• Tasks to complete:
**A)** Who wrote Grand Hotel, according to the forum thread about books that evoke past eras?
**B)** Summarize the forum thread about books that evoke past eras in two sentences.
**C)** Transcribe the portion of the forum thread about books that evoke past eras that opens with the words containing "I will try to" and closes with "church thrift store.".

• Source passage:

So, how about it? What books will turn me into a time traveler?

By the way, I'm sorry if this is a repost, but have you seen what comes up when you search "books" on this forum?

-Dave
 

Rittmeister

Familiar Face
Messages
97
Location
New Jersey
Raymond Chandler is the best for me in capturing 30s-40s LA. There are also early Graham Greene, Agatha Christie, Dorothy Sayers, James M. Cain, Dashiell Hammett and many more. For a NY feel there is Damon Runyan. It really depends on the what you are looking for: mystery, romance, biography, etc. Many of the great movies made during the Golden Era were adapted from best-selling novels, like The Thin Man, The Maltese Falcon and The Glass Key by Hammett; or Rebecca by Daphne du Maurier. A lot of the British period films over the last 20 years have been based on books, such as Remains of the Day.

Of course, there are the biggies like Hemingway, Faulkner, Williams, etc.

For a European feel, there is Vicki Baum who wrote Grand Hotel; and Georges Simenon, the creator of the French detective Maigret. A modern writer of WWII and pre-war espionage is Alan Furst. He has good period detail, but his style is too modern for my taste. You might check out Only Yesterday by Frederick Lewis Allen about the 1920's.

I will try to think of more, but I would start with looking for the novels that were adapted into movies that you like from the era. I found this link to bestsellers of the 1930s:

http://www.caderbooks.com/best30.html
 

Spiffy

A-List Customer
Messages
388
Location
Wilmington, NC
My choice is Berlin Noir by Phillip Kerr. It's a collection of three detective novellas set in Berlin during the rise of the Nazi party. Pretty good stuff considering I bought my copy for $2 from a church thrift store.
 

Rittmeister

Familiar Face
Messages
97
Location
New Jersey
I just looked at the reviews of the Kerr book on Amazon. I have to read him, since I have read all of Chandler at least three times. Thanks for the tip.
 

Spiffy

A-List Customer
Messages
388
Location
Wilmington, NC
They're amazingly multilayered mysteries....and all of the traditional noir stereotypes seem fresh and new because they're German!

• Entries on finding words and elements:
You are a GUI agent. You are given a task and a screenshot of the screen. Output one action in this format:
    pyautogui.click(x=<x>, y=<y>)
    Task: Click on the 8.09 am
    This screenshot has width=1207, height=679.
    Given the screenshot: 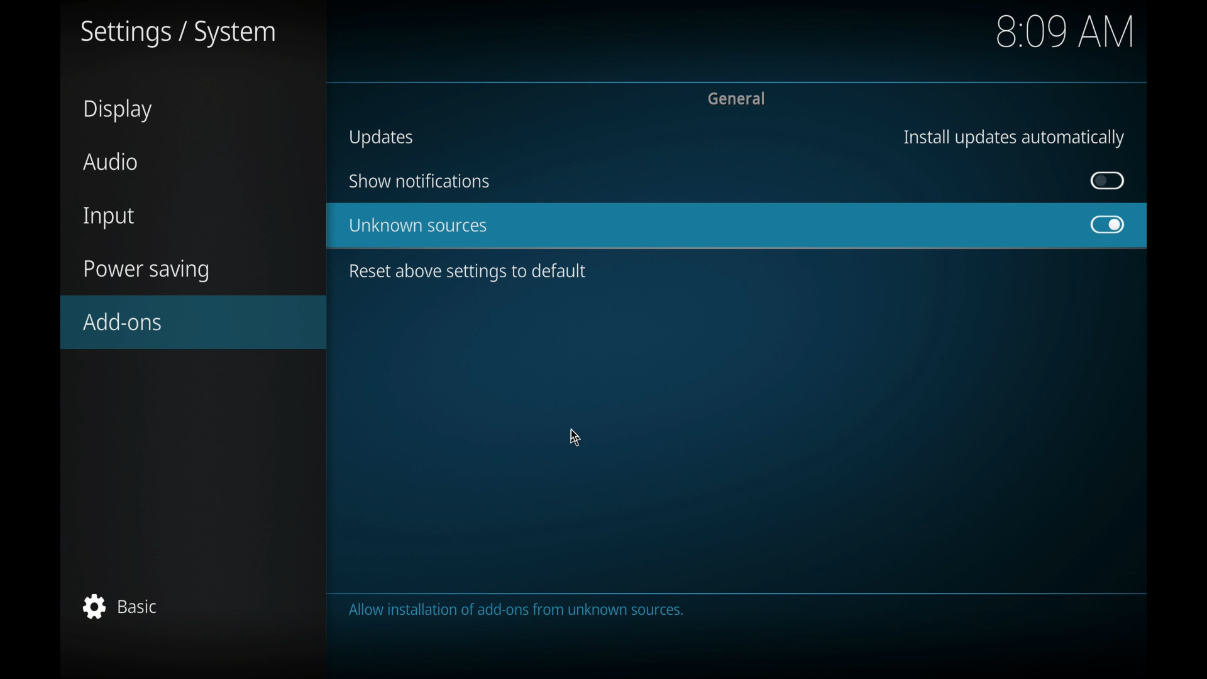 What is the action you would take?
    pyautogui.click(x=1067, y=31)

• Worked answers:
**A)** Vicki Baum

**B)** Dave asks the forum what books will turn the asker into a time traveler, and Rittmeister names writers such as Raymond Chandler, Dashiell Hammett, Vicki Baum, and Georges Simenon and advises starting with the novels behind favorite movies of the era. Spiffy recommends Berlin Noir by Phillip Kerr, a collection of three detective novellas set in Berlin during the rise of the Nazi party, and Rittmeister says he has to read Kerr.

**C)**
I will try to think of more, but I would start with looking for the novels that were adapted into movies that you like from the era. I found this link to bestsellers of the 1930s:

http://www.caderbooks.com/best30.html
 

Spiffy

A-List Customer
Messages
388
Location
Wilmington, NC
My choice is Berlin Noir by Phillip Kerr. It's a collection of three detective novellas set in Berlin during the rise of the Nazi party. Pretty good stuff considering I bought my copy for $2 from a church thrift store.